In study done by Dhanashree PJ et al [18], no statistically significant difference in VAS at the 1st h and 2nd h, with a P=1.00 and 1.00 between the groups. However, there is a statistically significant difference in VAS at the 4th h, 6th h, 8th h, and 12th h, with a P=0.001, 0.001, 0.001, and 0.001, respectively.
In study conducted by Mohanty S et al [19], At different time intervals, VAS scores were significantly lower in the Group LD compared to the group L. (p < 0.05)
Time for first analgesia-
In the present study in Group L 6.63 mean time for analgesia was observed where in Group LD 12.85 mean time for first analgesia was observed. Statistically significant difference was observed in time for first analgesia between both groups.
In study conducted by Mohanty S et al [19], time to first analgesic request was 3.29 ± 0.51hrs in levobupivacaine group and 6.72 ± 0.49 hrs in levobupivacaine dexmedetomidine group.
Adverse side effects
In the present study in Group L 45% cases were observed with nausea, 25% cases with vomiting and 20% cases were observed with headache whereas in Group LD 5% each case were observed with nausea and vomiting side effects respectively. Statistically significant association was observed between the adverse side effects between both groups.
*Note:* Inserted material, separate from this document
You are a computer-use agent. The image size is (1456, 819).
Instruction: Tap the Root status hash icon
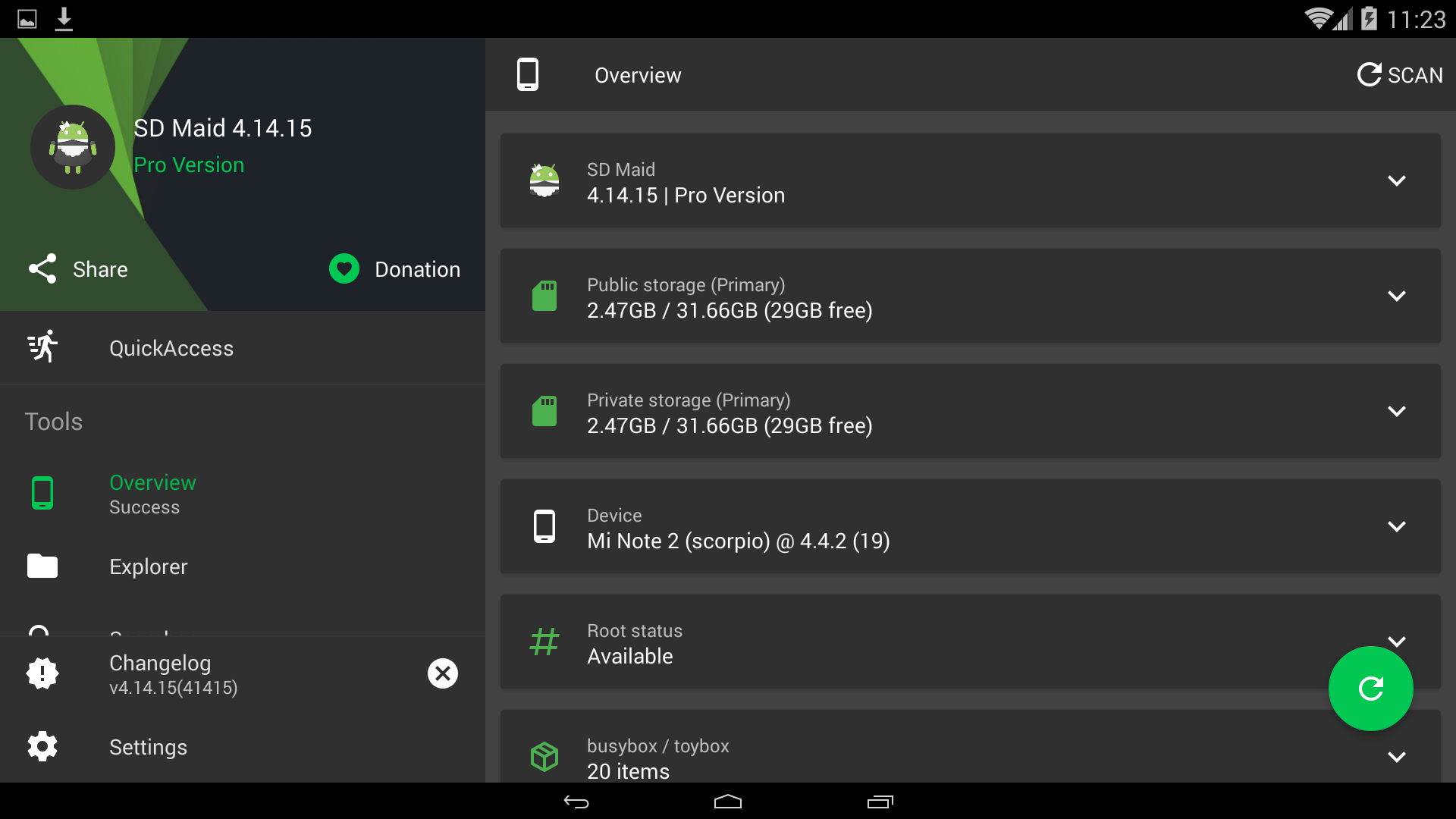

Ultrasound guided Transversus Abdominis Plane (TAP) block is a very successful method of postoperative analgesia in patients undergoing abdominal and pelvic surgeries. When compared to ordinary levobupivacaine, the addition of dexmeditomedine to levobupivacaine in TAP block prolonged the duration of analgesia with negligible side effects and caused no appreciable alterations in haemodynamic parameters or problems. Analgesia with ultrasound guided TAP block is dependable and efficient, and it was simpler to execute.
After all the data were evaluated, there was no significant difference seen in the demographic profile, length of operation, or haemodynamic parameters between the two groups. The levobupivacaine plus dexmeditomedine group experienced an average duration of analgesia of 12 hours, while the levobupivacaine group experienced an average duration of 6 hours. Notably, the difference in analgesia duration between the two groups was statistically significant. Bradycardia, post-operative nausea, vomiting hypotension, and other problems were not statistically significant and occurred in similar proportions in both groups. Dexmeditomedine and levobupivacaine were combined to provide an ultrasound- guided Transversus Abdominis Plane Block that resulted in an extended period of analgesia without causing any notable adverse effects.